WHAT TO PRODUCE = In the listing below, change "Largest Win" to "Total Win" from the line with "Image resolution: width=1456" to the line with "[x=277, y=430]". Return only those lines, with everything else left as it is.

Items from a data source =
※ ※ ※

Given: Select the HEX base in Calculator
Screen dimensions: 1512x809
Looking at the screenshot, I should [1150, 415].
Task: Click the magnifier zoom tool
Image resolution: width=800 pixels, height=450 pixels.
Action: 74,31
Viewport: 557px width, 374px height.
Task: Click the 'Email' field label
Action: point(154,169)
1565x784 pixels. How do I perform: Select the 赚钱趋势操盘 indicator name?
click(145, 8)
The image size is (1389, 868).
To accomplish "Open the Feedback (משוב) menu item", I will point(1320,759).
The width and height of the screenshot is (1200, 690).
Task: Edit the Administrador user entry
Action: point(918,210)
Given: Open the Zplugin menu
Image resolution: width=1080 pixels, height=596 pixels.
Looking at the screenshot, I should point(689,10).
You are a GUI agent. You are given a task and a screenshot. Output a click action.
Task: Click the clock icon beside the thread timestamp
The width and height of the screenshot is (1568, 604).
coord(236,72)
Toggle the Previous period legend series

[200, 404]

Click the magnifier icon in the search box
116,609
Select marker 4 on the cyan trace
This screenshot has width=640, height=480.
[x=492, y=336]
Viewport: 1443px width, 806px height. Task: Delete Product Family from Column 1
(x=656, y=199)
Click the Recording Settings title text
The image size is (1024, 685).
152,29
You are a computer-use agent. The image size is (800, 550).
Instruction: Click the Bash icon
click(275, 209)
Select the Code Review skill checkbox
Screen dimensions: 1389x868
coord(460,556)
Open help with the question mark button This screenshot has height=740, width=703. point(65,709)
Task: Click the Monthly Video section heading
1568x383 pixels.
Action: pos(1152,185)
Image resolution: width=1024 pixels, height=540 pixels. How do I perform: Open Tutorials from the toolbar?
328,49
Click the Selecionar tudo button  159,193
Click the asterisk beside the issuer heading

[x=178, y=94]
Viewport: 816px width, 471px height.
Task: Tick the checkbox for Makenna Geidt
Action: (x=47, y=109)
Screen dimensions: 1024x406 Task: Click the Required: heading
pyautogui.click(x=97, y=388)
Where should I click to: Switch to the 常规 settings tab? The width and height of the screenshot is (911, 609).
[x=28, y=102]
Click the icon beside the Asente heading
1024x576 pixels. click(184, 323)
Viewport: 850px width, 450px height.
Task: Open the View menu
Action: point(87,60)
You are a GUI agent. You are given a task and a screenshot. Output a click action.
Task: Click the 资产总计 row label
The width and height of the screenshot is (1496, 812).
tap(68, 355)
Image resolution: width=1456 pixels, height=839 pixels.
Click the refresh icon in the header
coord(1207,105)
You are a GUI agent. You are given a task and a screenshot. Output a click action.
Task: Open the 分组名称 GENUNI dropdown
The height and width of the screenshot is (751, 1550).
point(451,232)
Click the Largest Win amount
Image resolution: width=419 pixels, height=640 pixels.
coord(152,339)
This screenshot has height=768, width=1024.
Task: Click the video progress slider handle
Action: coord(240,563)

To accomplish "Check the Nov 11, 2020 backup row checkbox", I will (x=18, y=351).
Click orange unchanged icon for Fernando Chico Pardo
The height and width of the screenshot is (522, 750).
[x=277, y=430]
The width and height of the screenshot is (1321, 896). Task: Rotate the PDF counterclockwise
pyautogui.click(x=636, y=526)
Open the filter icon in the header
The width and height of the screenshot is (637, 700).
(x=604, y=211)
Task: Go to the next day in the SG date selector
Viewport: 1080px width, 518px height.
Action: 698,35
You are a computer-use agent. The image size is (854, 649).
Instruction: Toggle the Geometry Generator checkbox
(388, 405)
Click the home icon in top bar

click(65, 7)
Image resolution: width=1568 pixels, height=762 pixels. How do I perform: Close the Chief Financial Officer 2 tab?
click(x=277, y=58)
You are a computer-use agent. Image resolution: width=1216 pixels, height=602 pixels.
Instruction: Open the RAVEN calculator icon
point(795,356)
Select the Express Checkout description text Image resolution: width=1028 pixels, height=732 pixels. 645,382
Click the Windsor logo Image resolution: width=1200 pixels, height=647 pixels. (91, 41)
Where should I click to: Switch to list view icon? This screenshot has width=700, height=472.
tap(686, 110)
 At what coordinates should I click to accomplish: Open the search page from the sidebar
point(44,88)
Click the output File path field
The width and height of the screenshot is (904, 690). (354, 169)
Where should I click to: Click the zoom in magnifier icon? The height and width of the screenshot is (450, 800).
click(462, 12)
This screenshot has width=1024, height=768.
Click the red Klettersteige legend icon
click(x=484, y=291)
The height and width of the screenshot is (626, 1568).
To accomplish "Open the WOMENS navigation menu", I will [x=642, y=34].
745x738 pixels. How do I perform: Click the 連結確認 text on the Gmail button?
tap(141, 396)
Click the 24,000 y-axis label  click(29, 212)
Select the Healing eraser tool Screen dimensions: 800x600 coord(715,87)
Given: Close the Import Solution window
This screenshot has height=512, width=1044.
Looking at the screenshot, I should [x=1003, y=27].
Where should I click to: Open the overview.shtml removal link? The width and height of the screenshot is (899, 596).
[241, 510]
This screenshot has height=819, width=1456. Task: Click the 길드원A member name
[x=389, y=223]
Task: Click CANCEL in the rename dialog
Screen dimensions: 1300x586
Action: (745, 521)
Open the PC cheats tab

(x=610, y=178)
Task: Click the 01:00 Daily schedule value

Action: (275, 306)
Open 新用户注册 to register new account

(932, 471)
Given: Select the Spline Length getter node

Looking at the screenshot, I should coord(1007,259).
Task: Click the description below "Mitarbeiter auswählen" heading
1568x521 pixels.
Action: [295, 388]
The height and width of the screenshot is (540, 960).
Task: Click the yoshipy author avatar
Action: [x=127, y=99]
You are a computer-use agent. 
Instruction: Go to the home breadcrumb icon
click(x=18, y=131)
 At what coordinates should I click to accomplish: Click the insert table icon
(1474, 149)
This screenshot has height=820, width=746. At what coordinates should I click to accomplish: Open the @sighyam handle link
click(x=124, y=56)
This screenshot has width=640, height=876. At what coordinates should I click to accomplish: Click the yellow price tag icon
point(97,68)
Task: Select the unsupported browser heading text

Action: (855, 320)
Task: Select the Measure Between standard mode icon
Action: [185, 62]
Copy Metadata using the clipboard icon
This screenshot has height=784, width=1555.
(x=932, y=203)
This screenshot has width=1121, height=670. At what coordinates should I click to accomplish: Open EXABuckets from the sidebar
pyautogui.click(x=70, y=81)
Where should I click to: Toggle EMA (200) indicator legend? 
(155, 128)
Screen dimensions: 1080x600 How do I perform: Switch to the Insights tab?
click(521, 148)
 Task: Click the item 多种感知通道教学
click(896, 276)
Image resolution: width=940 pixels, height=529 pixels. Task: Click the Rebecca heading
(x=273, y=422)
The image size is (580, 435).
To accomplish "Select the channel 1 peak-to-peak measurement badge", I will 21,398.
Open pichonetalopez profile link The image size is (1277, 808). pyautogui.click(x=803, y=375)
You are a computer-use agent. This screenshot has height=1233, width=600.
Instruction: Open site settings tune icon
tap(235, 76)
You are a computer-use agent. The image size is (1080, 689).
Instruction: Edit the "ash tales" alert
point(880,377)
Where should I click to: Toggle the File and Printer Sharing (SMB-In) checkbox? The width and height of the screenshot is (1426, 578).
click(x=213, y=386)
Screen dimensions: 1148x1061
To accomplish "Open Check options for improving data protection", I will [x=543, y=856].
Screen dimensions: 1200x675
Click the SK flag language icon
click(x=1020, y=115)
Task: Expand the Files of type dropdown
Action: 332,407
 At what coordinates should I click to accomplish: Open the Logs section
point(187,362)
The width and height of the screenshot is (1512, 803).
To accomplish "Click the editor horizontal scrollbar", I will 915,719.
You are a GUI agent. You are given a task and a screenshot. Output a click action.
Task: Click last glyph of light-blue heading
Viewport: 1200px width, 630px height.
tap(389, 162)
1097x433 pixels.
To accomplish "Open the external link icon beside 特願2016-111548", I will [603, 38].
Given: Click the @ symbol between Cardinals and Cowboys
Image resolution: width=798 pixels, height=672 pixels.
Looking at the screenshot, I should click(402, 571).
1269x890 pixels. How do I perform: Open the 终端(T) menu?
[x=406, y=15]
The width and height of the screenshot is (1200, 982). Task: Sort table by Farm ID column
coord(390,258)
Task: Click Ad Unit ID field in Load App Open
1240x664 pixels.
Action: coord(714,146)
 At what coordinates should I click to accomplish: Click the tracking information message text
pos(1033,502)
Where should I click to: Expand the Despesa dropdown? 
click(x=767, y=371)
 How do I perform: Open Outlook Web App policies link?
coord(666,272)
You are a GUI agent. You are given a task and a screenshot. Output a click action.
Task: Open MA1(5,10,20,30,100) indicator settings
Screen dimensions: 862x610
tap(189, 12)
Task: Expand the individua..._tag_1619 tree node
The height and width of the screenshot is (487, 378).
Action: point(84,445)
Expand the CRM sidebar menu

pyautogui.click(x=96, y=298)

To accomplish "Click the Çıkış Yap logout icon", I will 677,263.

※ ※ ※

RESULT OF THIS EXERCISE =
Image resolution: width=1456 pixels, height=839 pixels.
Click the refresh icon in the header
coord(1207,105)
You are a GUI agent. You are given a task and a screenshot. Output a click action.
Task: Open the 分组名称 GENUNI dropdown
The height and width of the screenshot is (751, 1550).
point(451,232)
Click the Total Win amount
Image resolution: width=419 pixels, height=640 pixels.
coord(152,339)
This screenshot has height=768, width=1024.
Task: Click the video progress slider handle
Action: coord(240,563)

To accomplish "Check the Nov 11, 2020 backup row checkbox", I will (x=18, y=351).
Click orange unchanged icon for Fernando Chico Pardo
The height and width of the screenshot is (522, 750).
[x=277, y=430]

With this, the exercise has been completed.